Les Houthis affirment avoir tiré un missile sur Israël et attaqué un navire en mer Rouge

  • Des militants et des responsables gouvernementaux accusent les Houthis d’avoir fait exploser les maisons de leurs opposants et d’avoir opprimé la population
  • «La milice terroriste houthie, affiliée à l’Iran, prétend à tort être préoccupée par ce qui se passe à Gaza et feint l’humanité», déclare le ministre yéménite de l’Information

AL-MOUKALLA: Les Houthis ont affirmé, mardi, avoir attaqué un navire en mer Rouge et tiré des missiles vers Israël, faisant ainsi fi d’une déclaration du Conseil de sécurité de l’ONU leur ordonnant de mettre fin à leurs agressions.

Le porte-parole militaire des Houthis, Yahya Sarea, soutient que les forces avaient tiré des missiles antinavires sur le navire américain Mado en mer Rouge et plusieurs missiles sur des sites de la ville israélienne d’Eilat, promettant de poursuivre leurs attaques de missiles et de drones contre les navires et sur Israël jusqu’à ce que ce dernier lève le blocus imposé à Gaza.

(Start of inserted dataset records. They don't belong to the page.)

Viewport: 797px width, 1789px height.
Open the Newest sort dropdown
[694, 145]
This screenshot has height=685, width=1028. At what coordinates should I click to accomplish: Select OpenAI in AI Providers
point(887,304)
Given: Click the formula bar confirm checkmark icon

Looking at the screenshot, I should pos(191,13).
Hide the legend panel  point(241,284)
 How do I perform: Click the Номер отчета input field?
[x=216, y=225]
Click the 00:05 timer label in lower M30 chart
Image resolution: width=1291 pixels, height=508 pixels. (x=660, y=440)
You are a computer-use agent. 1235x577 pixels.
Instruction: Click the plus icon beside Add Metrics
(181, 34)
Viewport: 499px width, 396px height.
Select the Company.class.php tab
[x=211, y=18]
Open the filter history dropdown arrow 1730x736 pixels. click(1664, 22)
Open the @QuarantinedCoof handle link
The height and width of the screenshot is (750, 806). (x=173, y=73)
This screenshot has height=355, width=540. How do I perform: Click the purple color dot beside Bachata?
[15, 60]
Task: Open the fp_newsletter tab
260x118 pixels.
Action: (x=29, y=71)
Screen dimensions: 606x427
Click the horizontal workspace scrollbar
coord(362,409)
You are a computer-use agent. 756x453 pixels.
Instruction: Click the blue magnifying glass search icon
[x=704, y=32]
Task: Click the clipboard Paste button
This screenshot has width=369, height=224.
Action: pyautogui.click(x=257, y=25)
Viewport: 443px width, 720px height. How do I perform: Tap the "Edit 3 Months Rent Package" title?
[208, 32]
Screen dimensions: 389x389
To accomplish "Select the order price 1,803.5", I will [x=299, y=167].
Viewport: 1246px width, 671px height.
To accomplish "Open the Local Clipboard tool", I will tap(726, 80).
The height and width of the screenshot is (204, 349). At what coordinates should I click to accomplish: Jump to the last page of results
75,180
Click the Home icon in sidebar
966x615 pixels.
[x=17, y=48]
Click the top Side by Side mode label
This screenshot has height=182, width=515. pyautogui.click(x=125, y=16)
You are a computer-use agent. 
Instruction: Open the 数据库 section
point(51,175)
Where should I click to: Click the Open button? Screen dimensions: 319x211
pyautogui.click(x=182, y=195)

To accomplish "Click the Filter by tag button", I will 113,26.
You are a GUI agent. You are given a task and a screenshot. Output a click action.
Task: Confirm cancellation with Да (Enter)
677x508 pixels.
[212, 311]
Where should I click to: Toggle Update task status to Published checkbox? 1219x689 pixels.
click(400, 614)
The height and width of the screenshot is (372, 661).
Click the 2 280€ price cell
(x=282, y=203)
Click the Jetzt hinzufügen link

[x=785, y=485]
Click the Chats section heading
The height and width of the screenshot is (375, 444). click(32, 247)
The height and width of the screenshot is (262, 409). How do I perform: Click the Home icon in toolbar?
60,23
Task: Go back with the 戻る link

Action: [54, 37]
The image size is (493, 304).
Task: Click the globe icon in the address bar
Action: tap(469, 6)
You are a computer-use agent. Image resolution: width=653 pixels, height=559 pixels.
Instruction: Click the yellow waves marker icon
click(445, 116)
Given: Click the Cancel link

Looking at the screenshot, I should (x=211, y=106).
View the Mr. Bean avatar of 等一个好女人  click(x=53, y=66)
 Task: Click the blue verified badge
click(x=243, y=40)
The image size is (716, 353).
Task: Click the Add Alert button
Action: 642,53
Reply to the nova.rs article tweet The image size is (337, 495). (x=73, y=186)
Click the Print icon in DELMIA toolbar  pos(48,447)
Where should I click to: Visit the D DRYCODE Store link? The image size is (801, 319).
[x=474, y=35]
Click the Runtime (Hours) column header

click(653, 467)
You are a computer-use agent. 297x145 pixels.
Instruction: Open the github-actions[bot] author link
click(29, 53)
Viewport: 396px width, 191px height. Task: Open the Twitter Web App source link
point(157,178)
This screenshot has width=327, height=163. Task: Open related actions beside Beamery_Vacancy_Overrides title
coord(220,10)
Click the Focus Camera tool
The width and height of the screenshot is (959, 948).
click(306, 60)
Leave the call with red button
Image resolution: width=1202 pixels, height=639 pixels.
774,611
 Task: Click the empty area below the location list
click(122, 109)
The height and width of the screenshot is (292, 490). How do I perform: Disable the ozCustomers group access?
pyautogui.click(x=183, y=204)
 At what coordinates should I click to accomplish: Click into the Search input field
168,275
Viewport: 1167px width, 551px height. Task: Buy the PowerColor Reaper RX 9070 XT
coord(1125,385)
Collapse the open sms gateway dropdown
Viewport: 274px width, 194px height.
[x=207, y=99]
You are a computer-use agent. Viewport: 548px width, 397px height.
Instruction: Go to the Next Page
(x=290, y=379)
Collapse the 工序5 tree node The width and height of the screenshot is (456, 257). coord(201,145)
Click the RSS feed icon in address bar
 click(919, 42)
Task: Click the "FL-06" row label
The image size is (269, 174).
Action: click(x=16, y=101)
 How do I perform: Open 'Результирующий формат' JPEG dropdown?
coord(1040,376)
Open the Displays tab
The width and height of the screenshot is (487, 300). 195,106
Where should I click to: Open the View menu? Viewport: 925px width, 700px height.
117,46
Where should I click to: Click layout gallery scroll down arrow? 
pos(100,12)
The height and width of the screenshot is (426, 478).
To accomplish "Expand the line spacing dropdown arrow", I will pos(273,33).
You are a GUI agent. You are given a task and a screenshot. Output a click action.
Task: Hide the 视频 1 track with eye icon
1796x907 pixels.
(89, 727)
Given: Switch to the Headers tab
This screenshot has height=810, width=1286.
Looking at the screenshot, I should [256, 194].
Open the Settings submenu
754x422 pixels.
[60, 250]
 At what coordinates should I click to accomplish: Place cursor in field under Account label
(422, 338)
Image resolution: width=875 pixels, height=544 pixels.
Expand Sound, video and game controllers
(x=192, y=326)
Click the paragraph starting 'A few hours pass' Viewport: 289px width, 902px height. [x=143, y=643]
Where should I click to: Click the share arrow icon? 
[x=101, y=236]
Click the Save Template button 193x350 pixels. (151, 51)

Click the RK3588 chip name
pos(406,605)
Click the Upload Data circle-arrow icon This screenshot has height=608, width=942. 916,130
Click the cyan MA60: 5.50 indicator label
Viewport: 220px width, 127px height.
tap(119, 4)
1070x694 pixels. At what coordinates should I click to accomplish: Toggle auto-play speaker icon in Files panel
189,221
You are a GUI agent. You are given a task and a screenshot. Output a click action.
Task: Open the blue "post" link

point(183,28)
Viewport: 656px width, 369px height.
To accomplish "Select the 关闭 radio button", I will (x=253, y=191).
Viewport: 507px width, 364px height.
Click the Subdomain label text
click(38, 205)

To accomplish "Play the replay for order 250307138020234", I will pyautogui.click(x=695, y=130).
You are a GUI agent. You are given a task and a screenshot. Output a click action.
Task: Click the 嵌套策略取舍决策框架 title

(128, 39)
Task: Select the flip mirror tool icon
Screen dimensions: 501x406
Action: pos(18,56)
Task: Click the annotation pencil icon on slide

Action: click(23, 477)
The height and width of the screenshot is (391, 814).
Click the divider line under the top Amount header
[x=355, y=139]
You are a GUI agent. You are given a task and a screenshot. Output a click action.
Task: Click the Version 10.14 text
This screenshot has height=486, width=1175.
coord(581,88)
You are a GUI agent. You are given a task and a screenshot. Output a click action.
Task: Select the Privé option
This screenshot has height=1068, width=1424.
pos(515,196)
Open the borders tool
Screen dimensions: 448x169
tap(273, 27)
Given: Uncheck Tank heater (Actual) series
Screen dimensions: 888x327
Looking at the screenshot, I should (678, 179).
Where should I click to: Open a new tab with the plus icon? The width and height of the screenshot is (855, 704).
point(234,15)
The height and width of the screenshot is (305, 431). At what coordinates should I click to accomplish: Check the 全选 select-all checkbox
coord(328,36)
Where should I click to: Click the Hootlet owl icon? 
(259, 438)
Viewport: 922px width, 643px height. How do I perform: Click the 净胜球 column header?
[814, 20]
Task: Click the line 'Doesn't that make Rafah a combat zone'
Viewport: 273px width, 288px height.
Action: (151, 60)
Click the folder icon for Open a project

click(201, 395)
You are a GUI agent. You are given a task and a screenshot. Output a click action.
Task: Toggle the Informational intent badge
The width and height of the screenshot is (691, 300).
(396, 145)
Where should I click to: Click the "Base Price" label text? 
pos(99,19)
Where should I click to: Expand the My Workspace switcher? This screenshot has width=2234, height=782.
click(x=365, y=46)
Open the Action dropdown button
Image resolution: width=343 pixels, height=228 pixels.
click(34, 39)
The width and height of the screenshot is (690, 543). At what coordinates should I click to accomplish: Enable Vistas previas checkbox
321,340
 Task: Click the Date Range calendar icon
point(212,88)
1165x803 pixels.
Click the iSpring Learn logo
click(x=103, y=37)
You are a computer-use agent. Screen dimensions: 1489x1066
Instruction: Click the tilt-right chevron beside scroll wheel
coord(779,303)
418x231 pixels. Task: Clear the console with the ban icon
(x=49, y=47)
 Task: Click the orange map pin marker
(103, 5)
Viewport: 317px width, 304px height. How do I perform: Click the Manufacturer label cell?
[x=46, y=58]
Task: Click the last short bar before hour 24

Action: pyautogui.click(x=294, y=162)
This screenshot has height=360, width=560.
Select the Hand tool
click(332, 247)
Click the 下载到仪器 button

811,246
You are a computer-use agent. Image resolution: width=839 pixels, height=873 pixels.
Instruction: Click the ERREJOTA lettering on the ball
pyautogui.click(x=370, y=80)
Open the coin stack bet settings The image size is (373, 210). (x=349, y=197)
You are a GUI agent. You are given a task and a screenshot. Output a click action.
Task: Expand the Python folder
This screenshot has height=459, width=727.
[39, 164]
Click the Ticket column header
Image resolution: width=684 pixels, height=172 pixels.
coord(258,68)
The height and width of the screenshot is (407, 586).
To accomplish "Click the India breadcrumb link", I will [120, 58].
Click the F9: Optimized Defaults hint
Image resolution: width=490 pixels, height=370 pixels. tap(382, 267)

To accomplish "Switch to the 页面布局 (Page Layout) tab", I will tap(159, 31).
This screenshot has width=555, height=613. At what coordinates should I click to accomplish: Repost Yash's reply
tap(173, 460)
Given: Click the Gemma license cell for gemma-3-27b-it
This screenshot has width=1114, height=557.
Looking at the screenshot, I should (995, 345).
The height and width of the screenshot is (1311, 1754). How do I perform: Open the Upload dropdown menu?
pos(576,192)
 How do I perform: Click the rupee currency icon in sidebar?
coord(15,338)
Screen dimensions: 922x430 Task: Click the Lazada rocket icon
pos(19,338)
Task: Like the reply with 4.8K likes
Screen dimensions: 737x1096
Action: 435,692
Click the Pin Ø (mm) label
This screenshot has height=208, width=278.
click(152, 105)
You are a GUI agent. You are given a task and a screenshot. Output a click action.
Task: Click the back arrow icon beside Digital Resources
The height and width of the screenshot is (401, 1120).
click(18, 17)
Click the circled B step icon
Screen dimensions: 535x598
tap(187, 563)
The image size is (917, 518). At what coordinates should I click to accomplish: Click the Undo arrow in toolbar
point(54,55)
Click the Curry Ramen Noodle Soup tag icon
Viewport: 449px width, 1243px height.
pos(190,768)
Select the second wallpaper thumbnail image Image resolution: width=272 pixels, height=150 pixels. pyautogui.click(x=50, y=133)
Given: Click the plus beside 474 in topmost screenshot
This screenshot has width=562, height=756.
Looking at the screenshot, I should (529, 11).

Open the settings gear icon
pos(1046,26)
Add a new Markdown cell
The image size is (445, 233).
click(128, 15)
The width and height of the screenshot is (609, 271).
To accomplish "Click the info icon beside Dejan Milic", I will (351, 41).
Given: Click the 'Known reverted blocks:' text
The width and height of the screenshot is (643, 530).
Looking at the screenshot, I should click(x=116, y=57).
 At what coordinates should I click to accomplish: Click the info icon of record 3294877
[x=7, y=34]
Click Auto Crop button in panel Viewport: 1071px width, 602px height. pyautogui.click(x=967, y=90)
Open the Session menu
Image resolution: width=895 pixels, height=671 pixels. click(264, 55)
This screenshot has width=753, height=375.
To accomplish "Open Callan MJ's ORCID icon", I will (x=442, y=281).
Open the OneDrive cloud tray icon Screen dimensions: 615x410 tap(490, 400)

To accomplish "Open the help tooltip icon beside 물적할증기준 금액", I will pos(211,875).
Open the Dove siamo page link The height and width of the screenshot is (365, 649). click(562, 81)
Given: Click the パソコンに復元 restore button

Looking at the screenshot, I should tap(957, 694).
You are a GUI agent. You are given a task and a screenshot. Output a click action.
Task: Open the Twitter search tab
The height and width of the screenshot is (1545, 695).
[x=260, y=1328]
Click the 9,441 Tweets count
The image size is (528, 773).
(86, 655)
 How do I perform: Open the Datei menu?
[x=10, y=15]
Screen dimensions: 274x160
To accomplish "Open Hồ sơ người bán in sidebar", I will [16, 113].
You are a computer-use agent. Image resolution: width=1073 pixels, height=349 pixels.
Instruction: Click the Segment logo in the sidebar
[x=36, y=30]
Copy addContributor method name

Selon le site marinetraffic.com, qui fournit des informations sur la localisation et les mouvements des navires, Mado est un navire-citerne de gaz de pétrole liquéfié battant pavillon des Îles Marshall, voyageant du port saoudien de Yanbu à Singapour.

Depuis novembre, les Houthis ont capturé un navire commercial et lancé des centaines de missiles et de drones contre des navires commerciaux et militaires en mer Rouge, dans le détroit de Bab el-Mandab et au sein du golfe d’Aden, affirmant agir en soutien aux Palestiniens.

Par ailleurs, les Houthis ont rejeté, lundi, une déclaration du Conseil de sécurité de l’ONU condamnant leurs agressions, appelant au respect de l’embargo sur les armes de l’ONU au Yémen et exhortant les milices yéménites à mettre «immédiatement» fin à leurs attaques contre les navires. «Lorsque vous mettrez fin aux crimes génocidaires, nous cesserons nos attaques», déclare sur X le chef houthi Mohammed al-Bukhaiti.

Mardi matin, le commandement central américain a déclaré que ses forces avaient détruit, la veille, de manière préventive, sept missiles antinavires, trois drones et trois réservoirs de stockage dans une partie du Yémen contrôlée par les Houthis. «Ces armes représenteraient une menace imminente pour les navires marchands et les navires de la marine américaine dans la région», écrit l’armée américaine dans un communiqué.

De plus, au moins dix-huit personnes, dont des enfants et des femmes, auraient été tuées ou blessées mardi, dans la province centrale d’Al-Bayda, au Yémen, piégées dans les décombres de leurs maisons, à la suite de l’explosion d’une maison voisine, déclenchée par la milice houthie.

Des militants yéménites, des voisins et des autorités gouvernementales indiquent que, mardi matin, les Houthis ont fait sauter une maison appartenant à un opposant dans la ville de Radaa à Al-Bayda, provoquant l’effondrement de bâtiments adjacents en briques de boue qui abritaient au moins dix-huit personnes.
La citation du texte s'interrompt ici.